Career, Finances, and Your FHA Mortgage Application
But within that window of time, there are some things to know. There are some things to do and some to avoid in the year leading up to your home loan application.
Don’t Make Big Career Changes a Year Out from Your Loan Application
Rest assured, we are NOT talking about pay raises, promotions, or other upwardly mobile moves within the company you currently work for.
What ARE we talking about? Going freelance, switching from full-time to contract work, or going indie and starting your own business.
Such major career changes may make your lender reconsider your loan application until you have had enough time in the new job to prove your new income is likely to continue. Your lender typically needs at least 24 months as a self-employed person, freelancer, or new contact employee.
Depending on the circumstances, anything less than 24 months may not work for your lender.
Don’t Add New Credit
The goal within the 12-month planning window you’re using for your home loan should be to lower your debt, not add to it.
The debt you carry ahead of your home loan application is an important factor. Your lender will pay close attention to your debt-to-income ratio. Get it as low as you can before you apply.
Don’t Apply Right Away if You’re New to the Job Market
If you just graduated from college and are just starting to experience the full-time job market, you may need to wait a year to 24 months before you apply for a loan.

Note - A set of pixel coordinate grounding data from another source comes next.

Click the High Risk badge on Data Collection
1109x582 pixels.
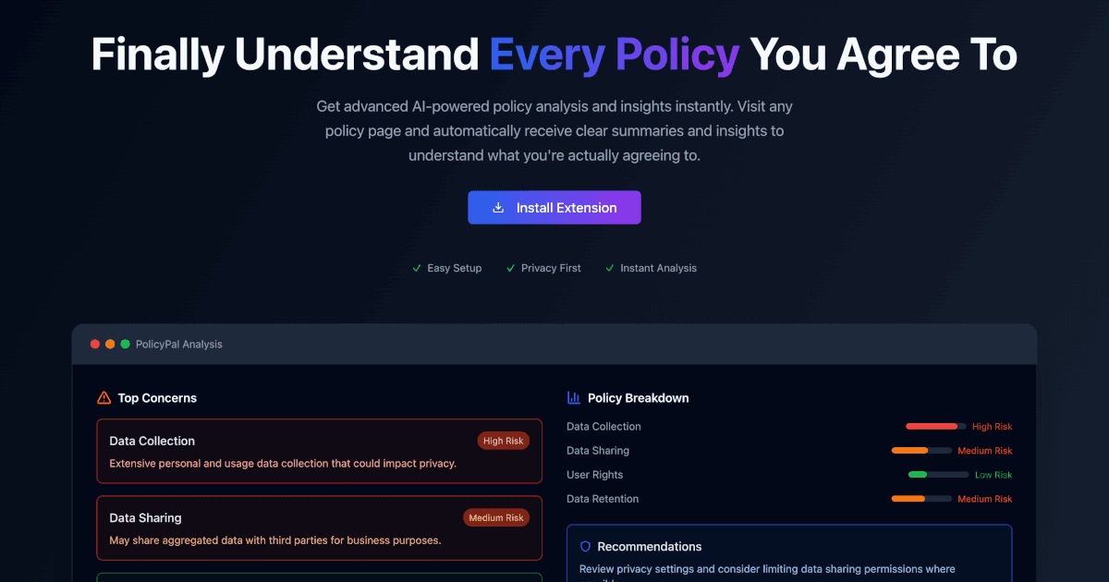pos(503,441)
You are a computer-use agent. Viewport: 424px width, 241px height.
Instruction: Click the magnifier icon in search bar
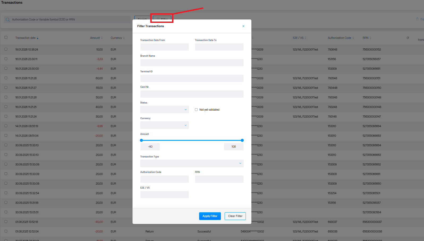tap(7, 20)
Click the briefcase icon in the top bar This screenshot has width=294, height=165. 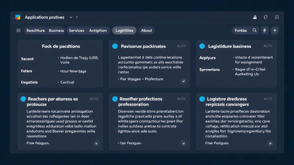(x=255, y=17)
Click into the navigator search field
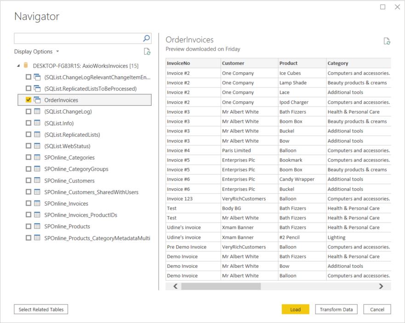 click(77, 38)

All the reasons listed above are considerations in this scenario, too. Time on the job, the need to show income likely to continue, and that your current job is stable are all big factors.
There are some exceptions for highly skilled work. If you are a doctor or pilot in this situation, there may be different requirements. Ask the lender about this issue if you have questions. Don’t forget that before you start saving or making plans, you always have the option to call a participating FHA lender to ask questions.
You can ask how long that particular lender requires you to be on the job and earning before you can realistically qualify for an FHA loan or refinance loan. You can also ask what the lender’s typical advice is for buyers in your circumstances.